Stored items:
──────
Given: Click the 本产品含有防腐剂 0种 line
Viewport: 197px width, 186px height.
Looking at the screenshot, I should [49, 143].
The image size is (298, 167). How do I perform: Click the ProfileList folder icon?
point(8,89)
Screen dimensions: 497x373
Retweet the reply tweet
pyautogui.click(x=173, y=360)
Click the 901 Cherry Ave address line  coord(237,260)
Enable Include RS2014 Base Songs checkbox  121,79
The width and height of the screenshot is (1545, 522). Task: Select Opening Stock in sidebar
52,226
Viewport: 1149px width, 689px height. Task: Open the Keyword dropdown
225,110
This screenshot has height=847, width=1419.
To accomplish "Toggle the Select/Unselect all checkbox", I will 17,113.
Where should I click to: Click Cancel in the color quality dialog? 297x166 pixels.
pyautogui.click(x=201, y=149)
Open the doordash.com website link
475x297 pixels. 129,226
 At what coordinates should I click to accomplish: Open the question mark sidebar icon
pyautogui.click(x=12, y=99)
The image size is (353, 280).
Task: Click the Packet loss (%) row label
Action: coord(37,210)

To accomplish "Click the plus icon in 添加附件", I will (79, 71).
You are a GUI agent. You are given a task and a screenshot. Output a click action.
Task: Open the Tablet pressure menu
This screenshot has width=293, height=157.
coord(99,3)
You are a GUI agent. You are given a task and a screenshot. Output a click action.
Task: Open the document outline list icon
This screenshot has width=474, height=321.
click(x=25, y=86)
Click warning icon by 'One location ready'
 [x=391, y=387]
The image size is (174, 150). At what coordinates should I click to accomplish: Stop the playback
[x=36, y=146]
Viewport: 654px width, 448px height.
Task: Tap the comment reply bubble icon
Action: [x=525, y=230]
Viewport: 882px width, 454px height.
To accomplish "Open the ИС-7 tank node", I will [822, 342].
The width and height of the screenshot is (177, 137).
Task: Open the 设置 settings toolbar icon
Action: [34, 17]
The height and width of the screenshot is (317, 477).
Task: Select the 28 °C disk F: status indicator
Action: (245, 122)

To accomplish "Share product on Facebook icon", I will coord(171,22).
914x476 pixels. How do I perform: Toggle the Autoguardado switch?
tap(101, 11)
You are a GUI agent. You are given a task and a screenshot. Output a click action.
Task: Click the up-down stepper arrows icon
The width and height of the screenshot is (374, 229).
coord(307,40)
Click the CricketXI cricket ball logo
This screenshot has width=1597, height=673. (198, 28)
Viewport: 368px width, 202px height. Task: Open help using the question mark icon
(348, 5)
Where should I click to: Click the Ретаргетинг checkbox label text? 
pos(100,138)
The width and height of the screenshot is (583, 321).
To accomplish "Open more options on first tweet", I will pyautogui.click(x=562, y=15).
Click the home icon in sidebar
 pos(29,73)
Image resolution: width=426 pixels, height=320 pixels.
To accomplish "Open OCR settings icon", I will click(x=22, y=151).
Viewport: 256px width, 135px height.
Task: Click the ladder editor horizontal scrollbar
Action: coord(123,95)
──────
Problem requirements: I need all of the records above retyped exactly, please.

Result:
Given: Click the 本产品含有防腐剂 0种 line
Viewport: 197px width, 186px height.
Looking at the screenshot, I should [49, 143].
The image size is (298, 167). How do I perform: Click the ProfileList folder icon?
point(8,89)
Screen dimensions: 497x373
Retweet the reply tweet
pyautogui.click(x=173, y=360)
Click the 901 Cherry Ave address line  coord(237,260)
Enable Include RS2014 Base Songs checkbox  121,79
The width and height of the screenshot is (1545, 522). Task: Select Opening Stock in sidebar
52,226
Viewport: 1149px width, 689px height. Task: Open the Keyword dropdown
225,110
This screenshot has height=847, width=1419.
To accomplish "Toggle the Select/Unselect all checkbox", I will 17,113.
Where should I click to: Click Cancel in the color quality dialog? 297x166 pixels.
pyautogui.click(x=201, y=149)
Open the doordash.com website link
475x297 pixels. 129,226
 At what coordinates should I click to accomplish: Open the question mark sidebar icon
pyautogui.click(x=12, y=99)
The image size is (353, 280).
Task: Click the Packet loss (%) row label
Action: coord(37,210)

To accomplish "Click the plus icon in 添加附件", I will (79, 71).
You are a GUI agent. You are given a task and a screenshot. Output a click action.
Task: Open the Tablet pressure menu
This screenshot has width=293, height=157.
coord(99,3)
You are a GUI agent. You are given a task and a screenshot. Output a click action.
Task: Open the document outline list icon
This screenshot has width=474, height=321.
click(x=25, y=86)
Click warning icon by 'One location ready'
 [x=391, y=387]
The image size is (174, 150). At what coordinates should I click to accomplish: Stop the playback
[x=36, y=146]
Viewport: 654px width, 448px height.
Task: Tap the comment reply bubble icon
Action: [x=525, y=230]
Viewport: 882px width, 454px height.
To accomplish "Open the ИС-7 tank node", I will [822, 342].
The width and height of the screenshot is (177, 137).
Task: Open the 设置 settings toolbar icon
Action: [34, 17]
The height and width of the screenshot is (317, 477).
Task: Select the 28 °C disk F: status indicator
Action: (245, 122)

To accomplish "Share product on Facebook icon", I will coord(171,22).
914x476 pixels. How do I perform: Toggle the Autoguardado switch?
tap(101, 11)
You are a GUI agent. You are given a task and a screenshot. Output a click action.
Task: Click the up-down stepper arrows icon
The width and height of the screenshot is (374, 229).
coord(307,40)
Click the CricketXI cricket ball logo
This screenshot has width=1597, height=673. (198, 28)
Viewport: 368px width, 202px height. Task: Open help using the question mark icon
(348, 5)
Where should I click to: Click the Ретаргетинг checkbox label text? 
pos(100,138)
The width and height of the screenshot is (583, 321).
To accomplish "Open more options on first tweet", I will pyautogui.click(x=562, y=15).
Click the home icon in sidebar
 pos(29,73)
Image resolution: width=426 pixels, height=320 pixels.
To accomplish "Open OCR settings icon", I will click(x=22, y=151).
Viewport: 256px width, 135px height.
Task: Click the ladder editor horizontal scrollbar
Action: coord(123,95)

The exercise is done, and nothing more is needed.